*** Opening of Source data ***

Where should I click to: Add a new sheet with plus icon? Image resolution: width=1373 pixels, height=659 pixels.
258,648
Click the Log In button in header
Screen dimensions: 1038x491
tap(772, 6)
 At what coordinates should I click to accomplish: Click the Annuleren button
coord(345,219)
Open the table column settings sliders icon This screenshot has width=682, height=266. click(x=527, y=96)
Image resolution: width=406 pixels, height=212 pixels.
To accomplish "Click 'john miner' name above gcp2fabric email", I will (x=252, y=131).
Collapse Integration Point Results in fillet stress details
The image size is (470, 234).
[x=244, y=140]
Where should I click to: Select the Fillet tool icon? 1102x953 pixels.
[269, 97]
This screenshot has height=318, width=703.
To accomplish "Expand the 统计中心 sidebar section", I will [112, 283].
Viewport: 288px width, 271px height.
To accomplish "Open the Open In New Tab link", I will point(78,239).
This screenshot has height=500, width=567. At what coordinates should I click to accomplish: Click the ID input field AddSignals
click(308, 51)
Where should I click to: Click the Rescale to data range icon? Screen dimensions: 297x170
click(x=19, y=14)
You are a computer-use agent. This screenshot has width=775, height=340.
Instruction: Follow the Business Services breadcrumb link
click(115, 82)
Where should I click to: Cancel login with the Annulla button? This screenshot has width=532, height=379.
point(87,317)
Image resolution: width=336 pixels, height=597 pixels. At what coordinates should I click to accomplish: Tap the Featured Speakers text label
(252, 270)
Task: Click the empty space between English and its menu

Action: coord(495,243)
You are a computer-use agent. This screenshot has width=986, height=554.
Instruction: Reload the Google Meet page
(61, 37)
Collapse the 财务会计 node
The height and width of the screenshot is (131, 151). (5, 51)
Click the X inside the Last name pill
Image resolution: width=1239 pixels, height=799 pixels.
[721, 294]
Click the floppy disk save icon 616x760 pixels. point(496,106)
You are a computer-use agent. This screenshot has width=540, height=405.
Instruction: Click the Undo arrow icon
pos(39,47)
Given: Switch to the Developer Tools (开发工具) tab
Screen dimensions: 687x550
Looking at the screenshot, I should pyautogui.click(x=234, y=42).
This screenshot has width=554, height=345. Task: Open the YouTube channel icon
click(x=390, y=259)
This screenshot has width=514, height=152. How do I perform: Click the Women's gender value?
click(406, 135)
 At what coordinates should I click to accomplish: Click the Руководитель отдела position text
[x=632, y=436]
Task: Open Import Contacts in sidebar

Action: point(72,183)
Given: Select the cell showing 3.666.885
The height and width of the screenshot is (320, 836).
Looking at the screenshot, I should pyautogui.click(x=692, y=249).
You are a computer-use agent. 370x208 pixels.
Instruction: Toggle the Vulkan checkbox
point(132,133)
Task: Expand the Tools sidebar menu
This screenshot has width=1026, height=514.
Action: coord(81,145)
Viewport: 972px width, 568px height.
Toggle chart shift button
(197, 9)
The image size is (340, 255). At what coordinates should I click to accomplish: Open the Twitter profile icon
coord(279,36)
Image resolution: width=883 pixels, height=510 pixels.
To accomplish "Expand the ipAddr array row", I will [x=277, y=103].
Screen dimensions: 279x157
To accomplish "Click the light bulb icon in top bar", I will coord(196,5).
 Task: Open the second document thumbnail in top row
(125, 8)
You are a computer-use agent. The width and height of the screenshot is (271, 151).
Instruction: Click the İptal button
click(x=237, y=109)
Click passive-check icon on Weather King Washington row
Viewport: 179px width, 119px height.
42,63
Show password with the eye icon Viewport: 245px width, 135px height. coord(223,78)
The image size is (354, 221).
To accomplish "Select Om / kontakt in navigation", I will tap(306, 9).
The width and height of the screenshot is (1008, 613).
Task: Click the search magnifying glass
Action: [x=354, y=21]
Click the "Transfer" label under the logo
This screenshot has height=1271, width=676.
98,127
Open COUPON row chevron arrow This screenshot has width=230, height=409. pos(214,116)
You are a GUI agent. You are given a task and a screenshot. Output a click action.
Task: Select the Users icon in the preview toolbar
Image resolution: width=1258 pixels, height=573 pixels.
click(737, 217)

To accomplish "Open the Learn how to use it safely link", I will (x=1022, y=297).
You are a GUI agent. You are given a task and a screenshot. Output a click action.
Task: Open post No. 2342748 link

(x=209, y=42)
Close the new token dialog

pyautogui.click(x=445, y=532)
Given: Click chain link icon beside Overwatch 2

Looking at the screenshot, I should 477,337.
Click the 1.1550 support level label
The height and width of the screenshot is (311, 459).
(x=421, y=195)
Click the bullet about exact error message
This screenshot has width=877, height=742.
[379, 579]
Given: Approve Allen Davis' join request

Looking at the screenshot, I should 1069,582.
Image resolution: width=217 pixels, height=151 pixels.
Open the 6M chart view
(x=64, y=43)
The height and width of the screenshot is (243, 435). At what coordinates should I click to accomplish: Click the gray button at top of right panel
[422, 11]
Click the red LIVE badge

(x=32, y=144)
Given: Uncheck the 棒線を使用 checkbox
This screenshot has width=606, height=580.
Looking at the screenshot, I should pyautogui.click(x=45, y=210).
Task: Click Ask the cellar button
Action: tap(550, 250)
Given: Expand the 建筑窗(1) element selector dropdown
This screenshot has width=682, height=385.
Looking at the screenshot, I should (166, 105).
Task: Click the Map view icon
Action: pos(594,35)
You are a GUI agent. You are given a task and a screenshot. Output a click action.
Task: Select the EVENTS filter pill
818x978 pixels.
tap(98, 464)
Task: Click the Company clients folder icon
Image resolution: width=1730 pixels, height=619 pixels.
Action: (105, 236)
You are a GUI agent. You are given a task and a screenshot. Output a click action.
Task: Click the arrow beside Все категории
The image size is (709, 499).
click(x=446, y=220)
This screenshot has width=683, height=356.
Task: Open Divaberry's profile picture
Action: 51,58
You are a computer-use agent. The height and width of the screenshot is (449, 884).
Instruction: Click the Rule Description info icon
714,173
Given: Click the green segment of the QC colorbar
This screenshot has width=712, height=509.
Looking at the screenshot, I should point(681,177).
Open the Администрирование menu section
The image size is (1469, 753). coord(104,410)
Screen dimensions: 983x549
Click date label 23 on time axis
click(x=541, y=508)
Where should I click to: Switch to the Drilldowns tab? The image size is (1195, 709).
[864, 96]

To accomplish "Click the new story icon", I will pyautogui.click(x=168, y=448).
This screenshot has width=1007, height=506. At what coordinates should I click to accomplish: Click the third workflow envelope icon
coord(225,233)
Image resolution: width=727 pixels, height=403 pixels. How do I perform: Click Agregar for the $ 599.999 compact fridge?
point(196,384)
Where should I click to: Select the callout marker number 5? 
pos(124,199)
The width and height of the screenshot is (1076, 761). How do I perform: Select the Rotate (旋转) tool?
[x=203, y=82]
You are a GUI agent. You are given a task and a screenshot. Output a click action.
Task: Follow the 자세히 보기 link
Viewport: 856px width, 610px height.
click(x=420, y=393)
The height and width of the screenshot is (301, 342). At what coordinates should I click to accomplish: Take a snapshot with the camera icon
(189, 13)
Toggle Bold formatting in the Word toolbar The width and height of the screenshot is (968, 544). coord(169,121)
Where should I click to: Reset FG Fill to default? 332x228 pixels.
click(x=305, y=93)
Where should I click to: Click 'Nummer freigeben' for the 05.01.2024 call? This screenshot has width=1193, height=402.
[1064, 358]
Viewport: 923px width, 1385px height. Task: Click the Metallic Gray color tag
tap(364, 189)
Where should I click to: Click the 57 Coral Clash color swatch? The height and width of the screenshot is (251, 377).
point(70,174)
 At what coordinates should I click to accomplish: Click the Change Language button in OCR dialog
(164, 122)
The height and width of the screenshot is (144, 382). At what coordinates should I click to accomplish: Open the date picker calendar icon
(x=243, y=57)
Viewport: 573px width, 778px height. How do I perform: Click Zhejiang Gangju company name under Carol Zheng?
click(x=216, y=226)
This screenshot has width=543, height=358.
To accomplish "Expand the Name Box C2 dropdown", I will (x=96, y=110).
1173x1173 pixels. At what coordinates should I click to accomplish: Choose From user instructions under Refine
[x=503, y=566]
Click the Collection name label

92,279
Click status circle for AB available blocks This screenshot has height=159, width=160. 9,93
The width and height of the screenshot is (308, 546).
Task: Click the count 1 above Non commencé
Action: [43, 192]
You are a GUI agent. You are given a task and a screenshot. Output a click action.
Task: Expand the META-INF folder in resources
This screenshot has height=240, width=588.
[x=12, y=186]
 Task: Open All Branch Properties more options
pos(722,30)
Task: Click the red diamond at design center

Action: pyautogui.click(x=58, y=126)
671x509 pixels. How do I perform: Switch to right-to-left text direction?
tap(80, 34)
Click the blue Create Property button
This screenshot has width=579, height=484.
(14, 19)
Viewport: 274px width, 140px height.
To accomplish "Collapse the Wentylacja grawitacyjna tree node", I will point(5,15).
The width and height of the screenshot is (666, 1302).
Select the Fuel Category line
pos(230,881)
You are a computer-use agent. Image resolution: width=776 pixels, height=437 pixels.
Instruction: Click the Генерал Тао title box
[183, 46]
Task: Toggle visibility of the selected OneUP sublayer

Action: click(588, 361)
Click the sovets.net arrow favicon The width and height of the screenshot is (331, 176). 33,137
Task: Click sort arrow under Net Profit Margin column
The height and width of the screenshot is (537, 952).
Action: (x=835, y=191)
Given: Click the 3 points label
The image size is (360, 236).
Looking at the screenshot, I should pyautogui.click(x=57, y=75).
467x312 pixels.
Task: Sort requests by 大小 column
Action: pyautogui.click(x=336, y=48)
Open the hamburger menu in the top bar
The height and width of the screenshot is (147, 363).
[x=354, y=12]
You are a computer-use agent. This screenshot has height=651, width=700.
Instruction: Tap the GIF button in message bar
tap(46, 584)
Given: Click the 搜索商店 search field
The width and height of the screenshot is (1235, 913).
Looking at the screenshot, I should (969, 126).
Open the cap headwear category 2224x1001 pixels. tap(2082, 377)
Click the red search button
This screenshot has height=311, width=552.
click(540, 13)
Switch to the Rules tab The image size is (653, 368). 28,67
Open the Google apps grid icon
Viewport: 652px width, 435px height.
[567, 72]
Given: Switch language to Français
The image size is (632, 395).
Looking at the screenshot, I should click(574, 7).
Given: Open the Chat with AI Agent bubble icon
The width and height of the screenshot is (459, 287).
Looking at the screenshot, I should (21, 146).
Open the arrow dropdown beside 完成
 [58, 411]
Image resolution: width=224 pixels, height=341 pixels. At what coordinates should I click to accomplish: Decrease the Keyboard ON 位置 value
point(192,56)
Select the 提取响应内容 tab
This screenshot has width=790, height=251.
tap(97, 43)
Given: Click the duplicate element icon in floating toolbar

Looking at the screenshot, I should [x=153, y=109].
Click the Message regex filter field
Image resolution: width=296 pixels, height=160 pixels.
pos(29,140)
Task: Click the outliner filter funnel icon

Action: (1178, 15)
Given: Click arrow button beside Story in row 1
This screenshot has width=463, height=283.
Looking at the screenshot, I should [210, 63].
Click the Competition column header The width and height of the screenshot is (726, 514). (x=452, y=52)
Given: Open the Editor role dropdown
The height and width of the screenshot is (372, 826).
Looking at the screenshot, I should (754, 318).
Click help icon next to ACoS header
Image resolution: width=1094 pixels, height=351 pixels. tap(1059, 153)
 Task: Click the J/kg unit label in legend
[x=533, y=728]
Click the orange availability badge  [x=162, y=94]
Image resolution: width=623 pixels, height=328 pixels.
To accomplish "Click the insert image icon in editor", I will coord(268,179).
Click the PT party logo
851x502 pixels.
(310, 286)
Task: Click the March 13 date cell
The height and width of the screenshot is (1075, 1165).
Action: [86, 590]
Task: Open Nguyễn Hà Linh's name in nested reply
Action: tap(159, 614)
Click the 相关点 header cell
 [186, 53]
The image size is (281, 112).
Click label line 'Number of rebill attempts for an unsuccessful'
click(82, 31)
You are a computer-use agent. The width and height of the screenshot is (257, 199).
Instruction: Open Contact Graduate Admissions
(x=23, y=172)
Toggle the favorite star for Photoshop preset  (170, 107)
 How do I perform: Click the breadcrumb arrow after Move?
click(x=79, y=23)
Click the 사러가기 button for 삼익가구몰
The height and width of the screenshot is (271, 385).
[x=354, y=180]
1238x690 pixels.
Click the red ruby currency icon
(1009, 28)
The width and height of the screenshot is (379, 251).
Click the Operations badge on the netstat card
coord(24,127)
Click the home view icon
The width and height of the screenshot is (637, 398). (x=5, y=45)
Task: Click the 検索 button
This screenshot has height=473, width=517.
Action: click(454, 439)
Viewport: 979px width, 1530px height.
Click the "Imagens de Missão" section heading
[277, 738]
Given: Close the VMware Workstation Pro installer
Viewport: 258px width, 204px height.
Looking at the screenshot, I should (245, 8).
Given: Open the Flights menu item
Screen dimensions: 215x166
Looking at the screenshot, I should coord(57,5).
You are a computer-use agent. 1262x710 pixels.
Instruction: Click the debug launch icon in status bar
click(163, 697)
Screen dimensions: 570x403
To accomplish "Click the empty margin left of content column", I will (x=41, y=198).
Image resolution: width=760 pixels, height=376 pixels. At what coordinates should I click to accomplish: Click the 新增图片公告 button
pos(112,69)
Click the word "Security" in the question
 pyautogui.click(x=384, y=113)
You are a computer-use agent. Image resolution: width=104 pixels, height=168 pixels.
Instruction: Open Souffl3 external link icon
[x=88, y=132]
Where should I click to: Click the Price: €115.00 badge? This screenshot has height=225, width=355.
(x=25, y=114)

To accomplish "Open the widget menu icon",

*** Close of Source data ***

Instructions to follow: Look over the entries above and say how many lines contain "folder"; give only the number.

Result for this exercise: 2